Targeting Bacillosamine
Biosynthesis in Bacterial
Pathogens: Development of Inhibitors to a Bacterial Amino-Sugar Acetyltransferase
from Campylobacter jejuni
posted on 2017-02-09, 00:00authored byJoris
W. De Schutter, James P. Morrison, Michael J. Morrison, Alessio Ciulli, Barbara Imperiali
The
glycoproteins of selected microbial pathogens often include
highly modified carbohydrates such as 2,4-diacetamidobacillosamine
(diNAcBac). These glycoconjugates are involved in host–cell
interactions and may be associated with the virulence of medically
significant Gram-negative bacteria. In light of genetic studies demonstrating
the attenuated virulence of bacterial strains in which modified carbohydrate
biosynthesis enzymes have been knocked out, we are developing small
molecule inhibitors of selected enzymes as tools to evaluate whether
such compounds modulate virulence.
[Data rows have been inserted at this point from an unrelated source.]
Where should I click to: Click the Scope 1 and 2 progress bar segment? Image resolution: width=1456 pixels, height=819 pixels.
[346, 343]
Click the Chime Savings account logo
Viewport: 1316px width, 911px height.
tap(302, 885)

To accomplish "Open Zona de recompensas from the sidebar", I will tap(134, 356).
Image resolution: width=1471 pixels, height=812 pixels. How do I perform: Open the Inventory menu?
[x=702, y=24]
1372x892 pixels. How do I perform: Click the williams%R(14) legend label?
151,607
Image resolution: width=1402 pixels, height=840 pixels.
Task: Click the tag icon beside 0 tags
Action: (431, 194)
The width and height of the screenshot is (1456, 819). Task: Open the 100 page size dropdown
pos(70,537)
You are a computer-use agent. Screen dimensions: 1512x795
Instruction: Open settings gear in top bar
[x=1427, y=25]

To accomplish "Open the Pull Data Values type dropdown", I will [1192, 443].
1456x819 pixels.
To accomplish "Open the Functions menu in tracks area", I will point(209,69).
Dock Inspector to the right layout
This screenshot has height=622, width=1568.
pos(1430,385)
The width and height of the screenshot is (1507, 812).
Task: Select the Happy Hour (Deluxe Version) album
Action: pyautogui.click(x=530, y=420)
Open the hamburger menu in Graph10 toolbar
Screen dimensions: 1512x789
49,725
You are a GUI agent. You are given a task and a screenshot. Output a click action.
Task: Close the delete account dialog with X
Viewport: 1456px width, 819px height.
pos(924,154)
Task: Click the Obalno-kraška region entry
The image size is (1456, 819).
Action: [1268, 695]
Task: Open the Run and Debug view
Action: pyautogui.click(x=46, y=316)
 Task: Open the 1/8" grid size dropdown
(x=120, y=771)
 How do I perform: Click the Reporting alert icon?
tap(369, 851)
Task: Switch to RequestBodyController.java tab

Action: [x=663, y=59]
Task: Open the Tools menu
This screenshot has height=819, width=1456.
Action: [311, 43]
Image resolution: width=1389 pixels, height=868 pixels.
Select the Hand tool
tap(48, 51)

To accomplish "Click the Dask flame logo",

We performed fragment-based and
high-throughput screens against an amino-sugar acetyltransferase enzyme,
PglD, involved in biosynthesis of UDP-diNAcBac in Campylobacter
jejuni. Herein we report optimization of the hits
into potent small molecule inhibitors (IC50 < 300 nM).
Biophysical characterization shows that the best inhibitors are competitive
with acetyl coenzyme A and an X-ray cocrystal structure reveals that
binding is biased toward occupation of the adenine subpocket of the
AcCoA binding site by an aromatic ring.